(EXERCISE DESCRIPTION) I'd like every line from the material below that has "each" in it.

**** DATA RECORDS ****

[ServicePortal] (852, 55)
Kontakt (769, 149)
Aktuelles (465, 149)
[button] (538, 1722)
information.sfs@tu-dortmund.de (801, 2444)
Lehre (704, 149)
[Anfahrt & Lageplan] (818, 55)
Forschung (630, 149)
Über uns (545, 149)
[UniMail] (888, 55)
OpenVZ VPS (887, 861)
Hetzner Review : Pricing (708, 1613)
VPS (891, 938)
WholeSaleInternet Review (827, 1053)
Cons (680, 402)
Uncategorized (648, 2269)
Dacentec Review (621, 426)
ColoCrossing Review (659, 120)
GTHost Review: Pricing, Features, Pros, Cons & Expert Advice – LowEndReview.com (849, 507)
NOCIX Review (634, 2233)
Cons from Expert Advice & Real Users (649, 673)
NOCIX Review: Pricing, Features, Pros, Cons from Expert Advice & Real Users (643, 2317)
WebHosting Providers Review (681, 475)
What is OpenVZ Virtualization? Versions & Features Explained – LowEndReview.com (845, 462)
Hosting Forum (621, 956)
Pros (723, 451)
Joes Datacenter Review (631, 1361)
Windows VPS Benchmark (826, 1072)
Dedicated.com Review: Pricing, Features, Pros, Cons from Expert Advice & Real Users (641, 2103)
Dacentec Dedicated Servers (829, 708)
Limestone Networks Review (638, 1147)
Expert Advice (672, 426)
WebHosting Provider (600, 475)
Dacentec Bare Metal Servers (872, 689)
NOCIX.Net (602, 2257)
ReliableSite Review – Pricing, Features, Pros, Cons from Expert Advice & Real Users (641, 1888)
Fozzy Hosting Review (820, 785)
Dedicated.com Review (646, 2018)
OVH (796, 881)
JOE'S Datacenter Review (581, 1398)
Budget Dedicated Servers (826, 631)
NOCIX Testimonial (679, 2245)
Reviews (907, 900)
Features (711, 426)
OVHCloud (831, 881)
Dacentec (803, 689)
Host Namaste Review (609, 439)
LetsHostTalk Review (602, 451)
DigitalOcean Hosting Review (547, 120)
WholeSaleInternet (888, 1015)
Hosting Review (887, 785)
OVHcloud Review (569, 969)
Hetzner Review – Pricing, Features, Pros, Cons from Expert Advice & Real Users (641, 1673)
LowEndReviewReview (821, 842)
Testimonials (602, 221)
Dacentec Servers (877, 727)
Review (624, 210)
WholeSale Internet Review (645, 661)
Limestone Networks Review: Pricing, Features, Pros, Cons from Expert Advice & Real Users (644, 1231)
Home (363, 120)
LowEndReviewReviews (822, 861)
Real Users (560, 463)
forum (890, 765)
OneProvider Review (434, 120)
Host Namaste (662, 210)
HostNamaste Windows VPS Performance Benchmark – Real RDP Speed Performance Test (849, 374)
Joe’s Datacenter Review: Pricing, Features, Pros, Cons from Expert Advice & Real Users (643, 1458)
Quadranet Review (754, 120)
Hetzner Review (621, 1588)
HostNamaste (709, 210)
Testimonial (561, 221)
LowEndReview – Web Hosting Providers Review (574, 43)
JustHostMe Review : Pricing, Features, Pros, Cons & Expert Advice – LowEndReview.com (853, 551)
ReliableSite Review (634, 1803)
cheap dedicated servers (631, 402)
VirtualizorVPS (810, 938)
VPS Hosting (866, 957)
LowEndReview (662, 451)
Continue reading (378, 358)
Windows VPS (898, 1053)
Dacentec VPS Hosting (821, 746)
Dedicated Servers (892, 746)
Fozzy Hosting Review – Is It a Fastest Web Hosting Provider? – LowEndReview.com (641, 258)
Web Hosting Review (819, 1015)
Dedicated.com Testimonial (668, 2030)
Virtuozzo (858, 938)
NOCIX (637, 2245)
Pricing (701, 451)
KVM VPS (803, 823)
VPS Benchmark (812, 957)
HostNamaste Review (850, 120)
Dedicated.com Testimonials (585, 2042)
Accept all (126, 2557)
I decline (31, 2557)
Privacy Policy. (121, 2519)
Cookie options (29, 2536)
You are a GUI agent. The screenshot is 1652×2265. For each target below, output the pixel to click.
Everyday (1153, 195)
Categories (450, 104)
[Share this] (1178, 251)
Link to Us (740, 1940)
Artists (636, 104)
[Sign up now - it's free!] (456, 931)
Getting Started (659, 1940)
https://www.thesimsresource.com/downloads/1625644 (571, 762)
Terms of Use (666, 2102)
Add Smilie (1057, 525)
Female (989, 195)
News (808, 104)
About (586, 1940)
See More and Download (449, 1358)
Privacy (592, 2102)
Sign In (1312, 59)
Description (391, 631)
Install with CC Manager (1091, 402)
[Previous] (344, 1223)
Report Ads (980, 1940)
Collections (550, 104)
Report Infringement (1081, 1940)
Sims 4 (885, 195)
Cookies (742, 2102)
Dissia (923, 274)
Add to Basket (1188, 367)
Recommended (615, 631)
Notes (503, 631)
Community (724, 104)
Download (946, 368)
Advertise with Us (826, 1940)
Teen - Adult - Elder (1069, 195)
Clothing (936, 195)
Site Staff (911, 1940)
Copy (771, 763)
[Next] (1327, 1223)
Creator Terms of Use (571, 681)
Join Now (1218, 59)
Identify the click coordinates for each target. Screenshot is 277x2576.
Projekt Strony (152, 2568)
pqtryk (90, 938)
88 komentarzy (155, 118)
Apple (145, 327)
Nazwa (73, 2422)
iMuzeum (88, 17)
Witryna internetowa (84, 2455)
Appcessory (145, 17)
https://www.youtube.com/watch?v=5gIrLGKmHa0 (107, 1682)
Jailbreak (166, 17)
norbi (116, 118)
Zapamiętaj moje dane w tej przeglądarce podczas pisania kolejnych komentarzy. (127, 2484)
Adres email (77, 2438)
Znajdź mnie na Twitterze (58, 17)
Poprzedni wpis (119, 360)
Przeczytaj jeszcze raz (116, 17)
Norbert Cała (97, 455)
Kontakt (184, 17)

****

(SOLUTION FOR THIS PROBLEM)
You are a GUI agent. The screenshot is 1652×2265. For each target below, output the pixel to click.
Identify the click coordinates for each target. Screenshot is 277x2576.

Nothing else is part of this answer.